[Collected data]

•••••

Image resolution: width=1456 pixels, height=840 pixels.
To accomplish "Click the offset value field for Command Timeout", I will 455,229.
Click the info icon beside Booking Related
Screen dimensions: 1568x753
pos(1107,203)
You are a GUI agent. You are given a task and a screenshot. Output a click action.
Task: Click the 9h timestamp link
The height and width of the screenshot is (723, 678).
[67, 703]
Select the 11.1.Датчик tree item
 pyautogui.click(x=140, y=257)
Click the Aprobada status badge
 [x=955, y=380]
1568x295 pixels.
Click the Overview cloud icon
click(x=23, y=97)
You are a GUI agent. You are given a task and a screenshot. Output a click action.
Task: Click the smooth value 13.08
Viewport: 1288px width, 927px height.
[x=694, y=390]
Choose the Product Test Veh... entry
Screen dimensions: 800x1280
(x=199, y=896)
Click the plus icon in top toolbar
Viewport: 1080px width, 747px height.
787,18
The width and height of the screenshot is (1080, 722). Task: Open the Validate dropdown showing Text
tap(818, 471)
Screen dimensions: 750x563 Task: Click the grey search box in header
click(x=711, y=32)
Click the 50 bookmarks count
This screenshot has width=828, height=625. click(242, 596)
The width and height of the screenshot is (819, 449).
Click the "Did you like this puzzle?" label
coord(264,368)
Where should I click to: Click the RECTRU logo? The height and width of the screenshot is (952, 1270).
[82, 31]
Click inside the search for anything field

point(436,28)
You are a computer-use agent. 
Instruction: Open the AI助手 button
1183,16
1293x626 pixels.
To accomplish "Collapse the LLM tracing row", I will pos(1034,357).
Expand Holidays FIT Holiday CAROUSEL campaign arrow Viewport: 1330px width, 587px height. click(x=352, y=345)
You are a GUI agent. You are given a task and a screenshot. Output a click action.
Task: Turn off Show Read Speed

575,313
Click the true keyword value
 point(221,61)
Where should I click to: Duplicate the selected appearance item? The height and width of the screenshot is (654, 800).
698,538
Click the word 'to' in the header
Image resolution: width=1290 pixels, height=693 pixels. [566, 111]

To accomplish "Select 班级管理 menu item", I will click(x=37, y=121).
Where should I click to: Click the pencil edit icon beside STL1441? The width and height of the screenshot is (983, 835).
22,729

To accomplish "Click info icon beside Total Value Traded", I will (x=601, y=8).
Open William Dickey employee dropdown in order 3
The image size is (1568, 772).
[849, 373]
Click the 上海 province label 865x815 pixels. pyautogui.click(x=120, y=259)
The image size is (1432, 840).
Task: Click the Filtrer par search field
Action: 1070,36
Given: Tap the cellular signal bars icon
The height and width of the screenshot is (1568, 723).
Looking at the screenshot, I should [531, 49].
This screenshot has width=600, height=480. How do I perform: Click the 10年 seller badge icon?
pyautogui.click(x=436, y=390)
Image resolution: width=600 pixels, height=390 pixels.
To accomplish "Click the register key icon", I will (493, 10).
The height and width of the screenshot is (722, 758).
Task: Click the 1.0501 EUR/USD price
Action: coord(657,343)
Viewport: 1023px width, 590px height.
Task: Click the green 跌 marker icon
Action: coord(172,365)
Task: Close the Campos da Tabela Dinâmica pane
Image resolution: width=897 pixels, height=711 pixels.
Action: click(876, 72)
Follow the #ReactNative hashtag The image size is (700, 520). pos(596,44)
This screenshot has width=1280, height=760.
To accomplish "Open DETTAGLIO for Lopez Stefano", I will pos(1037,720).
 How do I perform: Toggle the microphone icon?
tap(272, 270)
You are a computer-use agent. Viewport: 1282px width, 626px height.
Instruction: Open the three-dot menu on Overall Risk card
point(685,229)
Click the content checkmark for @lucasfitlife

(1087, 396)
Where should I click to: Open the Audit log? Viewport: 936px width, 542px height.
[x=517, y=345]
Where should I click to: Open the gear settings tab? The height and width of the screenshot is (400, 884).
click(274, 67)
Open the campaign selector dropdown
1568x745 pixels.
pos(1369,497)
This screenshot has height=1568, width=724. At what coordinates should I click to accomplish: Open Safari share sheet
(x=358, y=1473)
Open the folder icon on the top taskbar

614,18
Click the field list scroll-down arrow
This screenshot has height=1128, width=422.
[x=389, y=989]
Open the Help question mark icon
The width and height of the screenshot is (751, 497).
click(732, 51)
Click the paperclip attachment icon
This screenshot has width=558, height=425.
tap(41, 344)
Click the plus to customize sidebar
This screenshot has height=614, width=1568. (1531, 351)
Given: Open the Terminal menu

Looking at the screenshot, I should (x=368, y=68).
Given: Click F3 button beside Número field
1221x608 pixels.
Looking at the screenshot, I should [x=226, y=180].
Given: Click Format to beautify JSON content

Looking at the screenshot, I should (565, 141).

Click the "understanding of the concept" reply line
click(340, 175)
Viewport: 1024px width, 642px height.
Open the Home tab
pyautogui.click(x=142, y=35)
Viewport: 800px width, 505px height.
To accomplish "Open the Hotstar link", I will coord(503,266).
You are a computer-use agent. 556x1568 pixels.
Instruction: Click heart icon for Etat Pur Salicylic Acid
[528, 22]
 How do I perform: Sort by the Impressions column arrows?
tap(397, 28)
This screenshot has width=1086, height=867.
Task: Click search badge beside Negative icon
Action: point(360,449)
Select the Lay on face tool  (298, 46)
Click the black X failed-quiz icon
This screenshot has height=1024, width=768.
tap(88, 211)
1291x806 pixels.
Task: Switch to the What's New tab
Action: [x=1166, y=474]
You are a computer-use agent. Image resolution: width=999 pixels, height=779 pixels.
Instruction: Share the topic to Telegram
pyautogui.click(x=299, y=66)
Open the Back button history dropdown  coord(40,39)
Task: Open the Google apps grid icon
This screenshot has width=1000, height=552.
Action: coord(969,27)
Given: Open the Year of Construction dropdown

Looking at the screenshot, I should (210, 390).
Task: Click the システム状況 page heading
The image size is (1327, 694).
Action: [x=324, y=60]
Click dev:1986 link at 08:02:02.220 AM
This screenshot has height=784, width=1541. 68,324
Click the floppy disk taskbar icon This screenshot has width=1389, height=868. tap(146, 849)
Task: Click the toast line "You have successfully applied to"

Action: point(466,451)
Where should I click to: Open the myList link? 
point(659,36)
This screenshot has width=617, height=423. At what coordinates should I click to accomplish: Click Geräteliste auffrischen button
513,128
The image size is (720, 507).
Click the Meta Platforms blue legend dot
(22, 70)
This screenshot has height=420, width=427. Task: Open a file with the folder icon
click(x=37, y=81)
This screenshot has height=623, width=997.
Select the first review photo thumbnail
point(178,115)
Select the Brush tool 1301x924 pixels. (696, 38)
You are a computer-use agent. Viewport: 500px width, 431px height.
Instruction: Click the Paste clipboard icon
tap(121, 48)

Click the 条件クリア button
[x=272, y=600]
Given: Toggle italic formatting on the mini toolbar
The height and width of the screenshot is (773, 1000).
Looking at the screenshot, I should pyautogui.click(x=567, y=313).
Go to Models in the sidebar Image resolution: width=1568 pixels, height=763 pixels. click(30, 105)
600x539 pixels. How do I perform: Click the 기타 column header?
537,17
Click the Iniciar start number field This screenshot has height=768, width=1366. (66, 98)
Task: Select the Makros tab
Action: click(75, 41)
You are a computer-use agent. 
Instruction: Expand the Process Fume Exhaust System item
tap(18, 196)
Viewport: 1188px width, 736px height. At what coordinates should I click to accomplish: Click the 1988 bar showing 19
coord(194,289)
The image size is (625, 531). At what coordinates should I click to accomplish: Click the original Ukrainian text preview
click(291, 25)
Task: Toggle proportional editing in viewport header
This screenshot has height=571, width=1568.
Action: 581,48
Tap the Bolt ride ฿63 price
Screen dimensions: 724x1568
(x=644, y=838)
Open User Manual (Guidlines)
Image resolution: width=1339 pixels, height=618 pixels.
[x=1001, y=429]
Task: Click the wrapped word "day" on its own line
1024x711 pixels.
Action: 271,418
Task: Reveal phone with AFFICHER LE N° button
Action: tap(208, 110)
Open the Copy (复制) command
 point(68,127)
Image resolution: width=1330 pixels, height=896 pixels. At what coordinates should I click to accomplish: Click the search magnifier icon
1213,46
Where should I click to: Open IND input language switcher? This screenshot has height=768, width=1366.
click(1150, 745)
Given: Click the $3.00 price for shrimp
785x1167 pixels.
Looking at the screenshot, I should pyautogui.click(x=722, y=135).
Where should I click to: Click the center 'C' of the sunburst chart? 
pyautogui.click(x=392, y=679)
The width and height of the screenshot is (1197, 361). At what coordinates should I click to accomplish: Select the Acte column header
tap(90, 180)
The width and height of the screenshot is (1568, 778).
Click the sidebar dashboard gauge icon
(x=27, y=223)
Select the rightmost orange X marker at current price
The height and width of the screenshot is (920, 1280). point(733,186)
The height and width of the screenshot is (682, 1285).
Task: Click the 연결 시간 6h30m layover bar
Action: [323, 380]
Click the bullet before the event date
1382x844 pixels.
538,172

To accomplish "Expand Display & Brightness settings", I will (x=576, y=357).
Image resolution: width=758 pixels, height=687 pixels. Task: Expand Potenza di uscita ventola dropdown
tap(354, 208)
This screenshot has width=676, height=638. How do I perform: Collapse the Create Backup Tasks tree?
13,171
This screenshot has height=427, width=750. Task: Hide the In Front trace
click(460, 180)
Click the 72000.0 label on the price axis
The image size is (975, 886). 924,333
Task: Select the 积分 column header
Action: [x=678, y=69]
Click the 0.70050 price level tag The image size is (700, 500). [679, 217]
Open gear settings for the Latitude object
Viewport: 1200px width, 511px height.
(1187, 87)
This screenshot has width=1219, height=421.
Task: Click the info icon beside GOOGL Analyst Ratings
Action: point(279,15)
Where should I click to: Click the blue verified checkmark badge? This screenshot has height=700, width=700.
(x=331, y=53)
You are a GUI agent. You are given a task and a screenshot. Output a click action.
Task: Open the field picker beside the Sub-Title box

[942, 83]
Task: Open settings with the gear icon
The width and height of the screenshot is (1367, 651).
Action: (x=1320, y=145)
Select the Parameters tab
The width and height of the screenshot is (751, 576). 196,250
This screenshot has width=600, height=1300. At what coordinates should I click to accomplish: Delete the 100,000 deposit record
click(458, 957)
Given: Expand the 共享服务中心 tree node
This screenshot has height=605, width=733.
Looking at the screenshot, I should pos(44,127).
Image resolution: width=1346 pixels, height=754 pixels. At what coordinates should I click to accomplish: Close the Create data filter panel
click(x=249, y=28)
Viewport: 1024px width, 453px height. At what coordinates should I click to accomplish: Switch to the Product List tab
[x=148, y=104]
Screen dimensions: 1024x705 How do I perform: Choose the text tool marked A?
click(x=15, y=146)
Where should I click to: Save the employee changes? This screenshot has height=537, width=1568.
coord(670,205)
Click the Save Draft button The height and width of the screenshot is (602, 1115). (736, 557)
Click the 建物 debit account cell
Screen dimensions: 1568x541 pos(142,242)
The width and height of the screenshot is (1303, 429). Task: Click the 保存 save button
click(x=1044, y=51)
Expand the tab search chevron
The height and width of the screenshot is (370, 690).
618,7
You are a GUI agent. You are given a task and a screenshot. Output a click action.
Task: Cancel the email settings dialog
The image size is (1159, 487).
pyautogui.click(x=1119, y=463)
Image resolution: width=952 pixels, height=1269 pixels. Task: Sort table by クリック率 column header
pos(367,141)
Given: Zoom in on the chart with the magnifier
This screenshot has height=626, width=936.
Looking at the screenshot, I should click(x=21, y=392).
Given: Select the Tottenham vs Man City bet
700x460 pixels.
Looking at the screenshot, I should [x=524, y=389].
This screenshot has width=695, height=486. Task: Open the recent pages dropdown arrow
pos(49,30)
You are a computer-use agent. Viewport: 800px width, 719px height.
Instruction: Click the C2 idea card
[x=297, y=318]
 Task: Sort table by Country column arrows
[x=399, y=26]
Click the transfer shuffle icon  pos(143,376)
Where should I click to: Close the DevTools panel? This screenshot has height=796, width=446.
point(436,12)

•••••

_Task brief:_ Look over the records above and say, with no extra words, how many lines include "toolbar".

_Output below:_ 2